Se la sinistra depone il martello di «Contessa»

Arturo Gismondi

Si avverte nella sinistra italiana la necessità di un’opera revisionistica capace di aggiornare una cultura che non è poi così vecchia, ma che dà l’impressione di risalire a secoli addietro, quelli dell’anarchismo di Bakunin in perpetua lotta per l’egemonia, in terra di Romagna, col socialismo dei Prampolini, e dei Mussolini. Negli anni ’70, più o meno ieri, si cantava fra i borghesi travestiti da proletari, una canzone dal titolo Contessa, di Paolo Pietrangeli, popolata di borghesi cattivissimi e di proletari che di necessità dovevano esserlo almeno altrettanto.
È accaduto qualche giorno fa che un gruppo musicale denominato Modena City Ramblers, invitato al concerto del 1° maggio a Roma, ha pensato di riesumare Contessa ma di renderla più presentabile, censurandola di talune crudezze che oggi si preferisce dimenticare. Si tratta di opera saggia in una canzone che ai primi versi si rivolge ai «Compagni dei campi e delle officine...», e lo fa nella terra di Unipol e Consorte, e in un Paese nel quale la sinistra è nei cuori dei Della Valle e dei Bazoli, e un po’ anche dei Montezemolo. In simili frangenti, anche quell’accenno ai campi e alle officine, e ai compagni che le popolano chiamati a insorgere, può ingenerare pensieri e confronti maligni.
Postisi all’opera, i Modena City Ramblers hanno trovato sconveniente l’uso, contenuto nel testo di Pietrangeli, del martello, simbolo con la falce del proletariato, come corpo contundente nei versi: «Scendete giù in piazza e picchiate con quello...», e lo hanno tradotto in un più rassicurante: «Scendete giù in piazza per manifestare». Ancor più drastica l’opera sui versi «se questo è il prezzo vogliamo la guerra, vogliamo vedervi finir sottoterra...», così corretto: «Ma se questo è il prezzo siam pronti a gridare che questo sistema vogliamo cambiare».

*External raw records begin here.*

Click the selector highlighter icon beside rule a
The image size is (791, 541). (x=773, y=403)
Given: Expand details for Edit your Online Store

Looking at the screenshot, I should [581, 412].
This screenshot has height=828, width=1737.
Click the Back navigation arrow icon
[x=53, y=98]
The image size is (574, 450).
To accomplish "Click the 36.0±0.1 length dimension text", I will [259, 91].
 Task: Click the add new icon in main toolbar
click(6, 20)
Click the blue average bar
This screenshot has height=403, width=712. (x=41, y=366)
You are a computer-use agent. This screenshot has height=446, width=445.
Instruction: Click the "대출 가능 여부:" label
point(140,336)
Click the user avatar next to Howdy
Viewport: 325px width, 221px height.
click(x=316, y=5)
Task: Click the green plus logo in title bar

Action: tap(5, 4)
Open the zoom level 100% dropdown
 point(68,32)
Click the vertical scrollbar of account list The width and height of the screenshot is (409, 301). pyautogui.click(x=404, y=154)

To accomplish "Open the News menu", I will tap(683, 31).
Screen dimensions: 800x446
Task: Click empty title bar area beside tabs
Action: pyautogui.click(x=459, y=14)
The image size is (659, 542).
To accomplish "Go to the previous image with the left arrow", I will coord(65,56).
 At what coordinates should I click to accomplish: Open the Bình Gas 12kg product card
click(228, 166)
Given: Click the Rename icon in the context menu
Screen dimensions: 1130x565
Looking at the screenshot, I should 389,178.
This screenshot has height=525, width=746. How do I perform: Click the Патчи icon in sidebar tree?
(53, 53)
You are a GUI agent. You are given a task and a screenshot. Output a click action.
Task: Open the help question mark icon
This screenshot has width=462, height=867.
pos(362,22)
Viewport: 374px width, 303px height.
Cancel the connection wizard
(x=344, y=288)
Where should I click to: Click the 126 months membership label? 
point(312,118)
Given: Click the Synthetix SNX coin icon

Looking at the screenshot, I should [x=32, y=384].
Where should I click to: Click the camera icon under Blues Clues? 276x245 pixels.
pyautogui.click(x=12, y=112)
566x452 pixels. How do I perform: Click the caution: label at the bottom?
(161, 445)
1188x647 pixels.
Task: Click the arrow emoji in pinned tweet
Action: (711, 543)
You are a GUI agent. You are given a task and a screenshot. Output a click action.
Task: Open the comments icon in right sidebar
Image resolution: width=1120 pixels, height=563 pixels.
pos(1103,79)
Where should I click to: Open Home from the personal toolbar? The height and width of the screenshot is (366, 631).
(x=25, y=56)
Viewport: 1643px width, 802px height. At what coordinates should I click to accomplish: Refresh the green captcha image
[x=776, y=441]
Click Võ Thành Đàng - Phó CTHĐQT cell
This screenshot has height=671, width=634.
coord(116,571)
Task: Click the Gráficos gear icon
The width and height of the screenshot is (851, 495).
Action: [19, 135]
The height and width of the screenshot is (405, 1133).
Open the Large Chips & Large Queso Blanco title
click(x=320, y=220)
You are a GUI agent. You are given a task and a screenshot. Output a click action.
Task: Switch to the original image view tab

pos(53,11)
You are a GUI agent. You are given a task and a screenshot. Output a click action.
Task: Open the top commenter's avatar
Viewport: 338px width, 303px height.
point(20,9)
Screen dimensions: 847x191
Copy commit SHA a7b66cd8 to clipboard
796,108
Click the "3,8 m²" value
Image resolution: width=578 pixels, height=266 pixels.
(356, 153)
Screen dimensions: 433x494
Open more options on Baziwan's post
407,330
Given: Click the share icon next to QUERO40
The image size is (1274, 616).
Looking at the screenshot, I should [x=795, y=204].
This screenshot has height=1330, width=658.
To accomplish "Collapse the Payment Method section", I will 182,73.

L’operazione censoria è sfuggita al popolo di Piazza San Giovanni ma non poteva sfuggire all’autore Paolo Pietrangeli il quale ha protestato, come è giusto. Ha detto, il Pietrangeli: «La nuova versione non mi è piaciuta, alcuni versi sono proprio brutti». E qui, lo si noterà, l’autore ha la mano leggera, più che il diritto di manomettere l’opera discute i risultati. Aggiunge, però: «E poi della mia canzone, se fai una edulcorazione, se l’annacqui così non rimane niente...».
Come a dire, se in quest’opera poetica che io ho composto per la lotta dei lavoratori dei campi e delle officine tu togli quel martello che non è solo un ornamento da esibire nella bandiera rossa con quello, più sinistro, della falce, e se poi alla borghesia che ti opprime tu togli la minaccia della guerra, che evoca quella di finire sotto terra, beh il tutto risulta edulcorato, e anzi non ci resta più niente. Qui la critica è più severa, e mette in ballo cose grosse. Perché, dice Pietrangeli, togliere al nostro pensiero rivoluzionario quello che ha rallegrato le nostre serate e i salotti, e animato i nostri cortei, le immagini, le lotte, le intenzioni, che ci resta?
Eh già, che ci resta? Non che i versi originali fossero gran che, provate a rileggerli. E però la versione dei Modena City Ramblers oltreché brutta è noiosa, plumbea, un inno al conformismo. Si interroga il Pietrangeli: è tutta qui la sinistra d’oggi? E in fondo, posto che le serate di Contessa erano tristissime, e sinistre, anche lui, l’autore, qualche ragione ce l’ha.